As a concept – and as Joss Winn and Richard Hall have argued – it poses serious questions for our understanding of what education is, and what institutions should be doing. Both in grander terms, concerning our understanding of knowledge and the value our society accords to it, and in less radical everyday thoughts about attribution, and how we discover and use material. I think that the volume of critical thought that OER has already created is immensely valuable – it has served as a genuinely new contribution to the age-old “purpose of education” debates, which are becoming increasingly essential in a higher education sector dealing with rapid transformational change.

 

As a process, OER pushes consideration of intellectual property and pedagogy into the creation of materials for use in teaching. It makes us consider how much effort we put in (or don’t) to ensuring that we have the best possible teaching aids for use with our students.
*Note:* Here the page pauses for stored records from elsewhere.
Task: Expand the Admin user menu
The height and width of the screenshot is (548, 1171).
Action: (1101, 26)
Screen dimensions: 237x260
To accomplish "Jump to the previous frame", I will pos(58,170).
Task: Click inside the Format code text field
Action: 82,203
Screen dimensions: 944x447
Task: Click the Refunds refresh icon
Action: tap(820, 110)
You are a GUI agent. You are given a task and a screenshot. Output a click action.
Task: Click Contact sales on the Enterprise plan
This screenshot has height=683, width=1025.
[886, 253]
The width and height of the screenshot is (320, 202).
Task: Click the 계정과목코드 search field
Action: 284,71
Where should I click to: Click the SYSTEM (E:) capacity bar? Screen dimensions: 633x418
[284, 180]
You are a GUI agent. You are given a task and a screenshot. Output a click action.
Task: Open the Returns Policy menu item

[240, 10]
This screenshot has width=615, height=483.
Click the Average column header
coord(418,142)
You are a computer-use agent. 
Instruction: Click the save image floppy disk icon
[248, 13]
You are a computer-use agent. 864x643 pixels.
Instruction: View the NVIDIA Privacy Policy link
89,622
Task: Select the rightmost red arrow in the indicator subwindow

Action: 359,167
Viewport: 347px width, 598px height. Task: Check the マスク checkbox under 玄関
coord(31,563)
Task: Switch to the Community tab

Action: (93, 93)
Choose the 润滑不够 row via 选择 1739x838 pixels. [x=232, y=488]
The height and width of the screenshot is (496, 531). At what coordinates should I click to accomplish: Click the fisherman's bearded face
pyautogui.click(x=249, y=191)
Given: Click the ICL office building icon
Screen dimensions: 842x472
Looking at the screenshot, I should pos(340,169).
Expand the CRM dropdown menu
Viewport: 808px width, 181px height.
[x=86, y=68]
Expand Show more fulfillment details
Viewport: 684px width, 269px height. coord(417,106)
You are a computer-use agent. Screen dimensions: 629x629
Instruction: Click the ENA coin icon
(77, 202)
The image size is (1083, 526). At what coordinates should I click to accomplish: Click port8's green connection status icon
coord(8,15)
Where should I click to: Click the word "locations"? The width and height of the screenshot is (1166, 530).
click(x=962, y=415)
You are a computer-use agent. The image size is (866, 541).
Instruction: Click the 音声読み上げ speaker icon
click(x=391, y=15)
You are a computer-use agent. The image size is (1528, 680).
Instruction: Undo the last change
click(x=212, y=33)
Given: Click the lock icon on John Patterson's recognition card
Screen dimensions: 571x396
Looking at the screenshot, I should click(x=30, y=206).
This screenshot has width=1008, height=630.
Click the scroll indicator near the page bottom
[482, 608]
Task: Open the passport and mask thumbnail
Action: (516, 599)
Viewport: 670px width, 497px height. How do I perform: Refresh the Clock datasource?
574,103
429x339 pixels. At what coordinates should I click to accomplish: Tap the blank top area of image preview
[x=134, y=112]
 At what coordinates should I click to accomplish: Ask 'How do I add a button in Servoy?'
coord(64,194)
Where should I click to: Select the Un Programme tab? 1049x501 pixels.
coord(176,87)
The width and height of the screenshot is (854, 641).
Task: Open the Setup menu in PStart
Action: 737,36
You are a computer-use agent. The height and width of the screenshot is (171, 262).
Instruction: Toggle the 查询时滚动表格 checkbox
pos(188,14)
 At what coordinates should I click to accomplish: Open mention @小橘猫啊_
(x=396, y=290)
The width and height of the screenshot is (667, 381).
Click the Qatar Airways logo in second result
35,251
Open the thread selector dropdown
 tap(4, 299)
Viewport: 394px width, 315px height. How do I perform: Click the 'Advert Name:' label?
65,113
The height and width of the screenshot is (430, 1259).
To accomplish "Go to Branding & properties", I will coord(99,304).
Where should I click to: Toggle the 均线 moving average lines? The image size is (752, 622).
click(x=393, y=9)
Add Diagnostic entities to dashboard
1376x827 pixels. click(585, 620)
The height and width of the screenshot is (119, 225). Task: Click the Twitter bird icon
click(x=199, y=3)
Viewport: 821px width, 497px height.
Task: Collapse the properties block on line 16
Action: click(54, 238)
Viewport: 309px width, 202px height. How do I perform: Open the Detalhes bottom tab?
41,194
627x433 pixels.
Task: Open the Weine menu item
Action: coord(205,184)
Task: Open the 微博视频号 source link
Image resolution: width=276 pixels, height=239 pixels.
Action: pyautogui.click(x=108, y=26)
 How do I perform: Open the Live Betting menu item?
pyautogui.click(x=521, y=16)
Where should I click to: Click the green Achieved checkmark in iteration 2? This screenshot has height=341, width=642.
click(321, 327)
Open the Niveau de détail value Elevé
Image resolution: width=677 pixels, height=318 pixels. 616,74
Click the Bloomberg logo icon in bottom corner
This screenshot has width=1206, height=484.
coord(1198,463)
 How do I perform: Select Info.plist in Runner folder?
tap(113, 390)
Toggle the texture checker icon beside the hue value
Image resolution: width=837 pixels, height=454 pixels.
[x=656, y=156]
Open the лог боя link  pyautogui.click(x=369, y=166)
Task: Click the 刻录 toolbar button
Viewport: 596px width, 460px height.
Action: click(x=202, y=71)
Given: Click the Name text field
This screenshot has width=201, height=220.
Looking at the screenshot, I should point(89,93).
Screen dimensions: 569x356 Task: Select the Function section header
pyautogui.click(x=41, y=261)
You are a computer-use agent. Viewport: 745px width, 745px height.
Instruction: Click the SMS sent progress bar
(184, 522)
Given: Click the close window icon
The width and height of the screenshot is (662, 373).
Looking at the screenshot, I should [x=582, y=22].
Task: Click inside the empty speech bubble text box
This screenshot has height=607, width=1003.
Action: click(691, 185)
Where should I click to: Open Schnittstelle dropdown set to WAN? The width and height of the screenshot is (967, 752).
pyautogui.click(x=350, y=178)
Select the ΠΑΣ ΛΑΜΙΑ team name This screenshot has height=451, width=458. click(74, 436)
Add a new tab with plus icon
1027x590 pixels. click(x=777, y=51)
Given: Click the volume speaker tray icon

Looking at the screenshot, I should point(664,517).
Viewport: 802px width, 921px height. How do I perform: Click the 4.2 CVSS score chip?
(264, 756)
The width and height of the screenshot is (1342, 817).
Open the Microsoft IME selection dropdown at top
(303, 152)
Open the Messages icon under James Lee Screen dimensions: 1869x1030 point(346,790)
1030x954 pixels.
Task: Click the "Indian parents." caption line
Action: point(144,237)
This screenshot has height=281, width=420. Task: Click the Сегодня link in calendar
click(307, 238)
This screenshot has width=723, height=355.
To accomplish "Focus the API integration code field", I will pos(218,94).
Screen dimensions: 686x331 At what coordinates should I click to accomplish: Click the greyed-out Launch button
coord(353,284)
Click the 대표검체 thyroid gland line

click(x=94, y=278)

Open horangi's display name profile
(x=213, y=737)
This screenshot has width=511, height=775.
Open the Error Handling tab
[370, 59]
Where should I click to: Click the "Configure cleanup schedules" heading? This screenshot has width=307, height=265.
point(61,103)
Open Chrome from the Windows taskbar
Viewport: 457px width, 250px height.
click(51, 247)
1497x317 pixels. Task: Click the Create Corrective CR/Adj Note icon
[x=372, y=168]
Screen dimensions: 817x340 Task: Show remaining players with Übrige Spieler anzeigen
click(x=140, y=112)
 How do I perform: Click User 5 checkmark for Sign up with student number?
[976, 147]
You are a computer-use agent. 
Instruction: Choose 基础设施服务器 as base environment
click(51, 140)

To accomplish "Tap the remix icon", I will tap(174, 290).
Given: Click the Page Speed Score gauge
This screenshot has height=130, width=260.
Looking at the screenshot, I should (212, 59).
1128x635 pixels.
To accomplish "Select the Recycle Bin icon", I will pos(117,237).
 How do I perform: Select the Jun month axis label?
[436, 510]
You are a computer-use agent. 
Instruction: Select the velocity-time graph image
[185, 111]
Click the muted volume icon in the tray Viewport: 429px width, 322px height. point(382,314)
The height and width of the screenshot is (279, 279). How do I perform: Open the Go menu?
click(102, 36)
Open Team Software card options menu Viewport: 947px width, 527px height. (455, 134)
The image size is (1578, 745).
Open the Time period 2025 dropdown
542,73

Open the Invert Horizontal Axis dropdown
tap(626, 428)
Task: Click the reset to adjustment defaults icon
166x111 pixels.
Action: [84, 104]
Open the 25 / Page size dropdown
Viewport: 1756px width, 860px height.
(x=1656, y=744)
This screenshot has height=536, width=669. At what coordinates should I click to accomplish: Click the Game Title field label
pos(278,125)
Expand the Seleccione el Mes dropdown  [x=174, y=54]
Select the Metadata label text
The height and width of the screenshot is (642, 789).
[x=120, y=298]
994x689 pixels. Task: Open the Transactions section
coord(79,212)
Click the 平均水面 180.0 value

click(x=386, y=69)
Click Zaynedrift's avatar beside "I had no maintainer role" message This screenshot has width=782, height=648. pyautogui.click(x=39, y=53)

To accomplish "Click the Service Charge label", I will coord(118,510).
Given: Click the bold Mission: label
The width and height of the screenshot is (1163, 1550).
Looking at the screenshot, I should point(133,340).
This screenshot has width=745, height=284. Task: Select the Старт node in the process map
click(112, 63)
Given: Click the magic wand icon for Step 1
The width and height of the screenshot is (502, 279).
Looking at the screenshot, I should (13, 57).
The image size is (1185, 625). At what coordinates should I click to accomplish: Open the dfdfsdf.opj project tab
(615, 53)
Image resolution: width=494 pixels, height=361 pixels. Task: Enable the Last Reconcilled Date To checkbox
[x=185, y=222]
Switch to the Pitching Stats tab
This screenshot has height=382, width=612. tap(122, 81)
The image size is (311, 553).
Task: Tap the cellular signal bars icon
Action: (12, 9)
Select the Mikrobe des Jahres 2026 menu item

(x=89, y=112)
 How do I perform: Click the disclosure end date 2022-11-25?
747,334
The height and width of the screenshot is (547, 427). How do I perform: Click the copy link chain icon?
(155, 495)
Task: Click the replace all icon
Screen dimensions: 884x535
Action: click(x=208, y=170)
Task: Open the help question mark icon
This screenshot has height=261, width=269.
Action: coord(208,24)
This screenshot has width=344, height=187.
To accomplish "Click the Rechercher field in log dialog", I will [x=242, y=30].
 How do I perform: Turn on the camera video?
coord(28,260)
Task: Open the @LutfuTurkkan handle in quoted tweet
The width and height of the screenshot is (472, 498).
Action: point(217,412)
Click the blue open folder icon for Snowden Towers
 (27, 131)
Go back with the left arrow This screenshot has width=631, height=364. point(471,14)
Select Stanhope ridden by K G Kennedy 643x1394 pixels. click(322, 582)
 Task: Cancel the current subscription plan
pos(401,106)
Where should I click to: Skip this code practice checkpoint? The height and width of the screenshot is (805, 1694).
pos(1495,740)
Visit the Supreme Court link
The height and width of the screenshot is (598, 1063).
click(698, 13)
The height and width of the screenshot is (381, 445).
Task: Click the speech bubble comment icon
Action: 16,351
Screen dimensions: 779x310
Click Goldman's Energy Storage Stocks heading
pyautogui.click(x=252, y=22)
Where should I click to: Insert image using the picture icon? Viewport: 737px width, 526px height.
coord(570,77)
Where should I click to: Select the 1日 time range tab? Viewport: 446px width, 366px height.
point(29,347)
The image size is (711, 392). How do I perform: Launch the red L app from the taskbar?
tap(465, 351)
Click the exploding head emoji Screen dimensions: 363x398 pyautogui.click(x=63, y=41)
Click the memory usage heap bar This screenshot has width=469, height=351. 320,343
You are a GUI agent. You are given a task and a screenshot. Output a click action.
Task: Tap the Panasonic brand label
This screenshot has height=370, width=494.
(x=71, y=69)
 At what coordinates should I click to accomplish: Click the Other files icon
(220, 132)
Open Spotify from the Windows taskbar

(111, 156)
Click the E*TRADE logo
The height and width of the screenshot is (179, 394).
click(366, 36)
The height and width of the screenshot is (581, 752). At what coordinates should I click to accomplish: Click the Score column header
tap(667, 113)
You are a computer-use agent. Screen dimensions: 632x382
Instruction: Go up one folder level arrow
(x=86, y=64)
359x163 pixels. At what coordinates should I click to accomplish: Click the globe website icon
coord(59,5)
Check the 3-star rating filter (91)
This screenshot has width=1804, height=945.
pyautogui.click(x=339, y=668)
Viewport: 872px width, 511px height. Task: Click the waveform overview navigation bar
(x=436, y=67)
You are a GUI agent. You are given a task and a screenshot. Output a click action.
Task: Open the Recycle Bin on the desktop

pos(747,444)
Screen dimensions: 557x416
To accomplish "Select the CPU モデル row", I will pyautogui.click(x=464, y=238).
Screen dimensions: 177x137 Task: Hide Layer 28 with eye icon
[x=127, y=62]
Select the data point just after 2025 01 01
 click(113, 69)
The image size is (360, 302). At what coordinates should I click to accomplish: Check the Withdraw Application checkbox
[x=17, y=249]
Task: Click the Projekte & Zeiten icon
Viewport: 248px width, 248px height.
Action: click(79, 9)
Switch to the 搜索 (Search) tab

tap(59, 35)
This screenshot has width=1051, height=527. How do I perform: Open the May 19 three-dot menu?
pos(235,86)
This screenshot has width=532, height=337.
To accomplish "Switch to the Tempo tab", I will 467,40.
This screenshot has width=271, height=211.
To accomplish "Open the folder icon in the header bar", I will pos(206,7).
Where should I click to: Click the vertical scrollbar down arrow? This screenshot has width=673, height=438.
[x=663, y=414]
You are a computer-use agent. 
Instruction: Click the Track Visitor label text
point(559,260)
And it engages what used to be the sole academic – working on their own to produce a hand-out, slides or a complex tool – with both the idea and the actuality of a community of practice, doing the same and similar things. This is the theme that I don’t think many have focused on (though the OPAL project is a visible and notable exception) but it is where we are seeing a lot of movement. If you are engaged with OER creation, it becomes a part of your use practice. From properly citing images used on PowerPoint slides, to automatically searching for open resources as a preference, to thinking “could I create this in such a way I could release it openly” – involvement in or engagement with OER “release” fundamentally changes your “use” practices.

 

As an entity, an OER is available for use and inspiration. It can be modified, it can be altered, it can be used within agglomerations of material from a variety of sources, modified and republished. It can be linked to as part of a course. It can also be read and recreated (partially or fully), or read in order to inspire work in a particular direction. And all these things can be done by everyone, not just academics and students.

 

And, as David Wiley says – most of the “entity” points are also true of content that is simply visible. Not all (not the ones in the first line), but certainly the most common ones. I’ve been around the loop before concerning the long term (10yr+) goal of the UK government to see academic sharing as common practice, and (outside of a few excellent examples around community based projects like Humbox and Connexions) this has not been a resounding success. I don’t go as far as David does regarding openness being an additional production cost – academics produce resources anyway (which is where the cost is) making these resources OER at this point of creation is trivial – at most a few dollars more for 5 mins checking a license. You could even argue that making resources that are not usable by the whole world is a (substantial) additional production cost!

 

But I do agree that it is an additional attention cost. And I think that this is entirely a good thing. OER creation focuses attention on IPR and pedagogic choice. Precisely what we want academics to be thinking about when creating resources, and if we are connecting people together as they create (through a community like #ukoer on twitter, Humbox or something else), even better. And if we are contributing to discussions on the future of HE by doing so – fantastic. Note that none of these benefits require the actual availability or find-ability of OER – this is almost like a potential additional benefit. And this potential additional benefit is primarily to people outside academia entirely, or students new to academia – people who otherwise wouldn’t have access to that knowledge or that opportunity for learning. Wikipedia (and similar projects) fulfil a lot of these needs, and the growth of academic input (rather than hostility) is welcome. But sometimes actual academic resources – short paper, annotated diagram, lecture recording – can go further than that.

 

Academic reuse – it’s long-tail, at best. There is a chance that there will be something useful, but as the needs of educators are so varied, no more than a chance. It’s worth looking – but it’s equally possible that building your own materials is the best option. As Tony Bates concluded: OERs need skill and hard work to make them useful [to others], and selling them as a panacea for education does more harm than good. OER reuse will make some things easier for some academics, some of the time.

 

But is this our only reason for releasing content openly? The concept and process benefits are already being seen, as are (increasingly) the benefits to independent learners and new students – the entity benefits to academics are too but on a smaller scale, and will take time to become fully understood. Have we got the luxury of the time needed to make that argument, and explain why it may be of lesser impact than many initially suggested?

 

When the chimes end, pick up your gun.

One thought on “For a few dollars more? – OER, reuse and value.”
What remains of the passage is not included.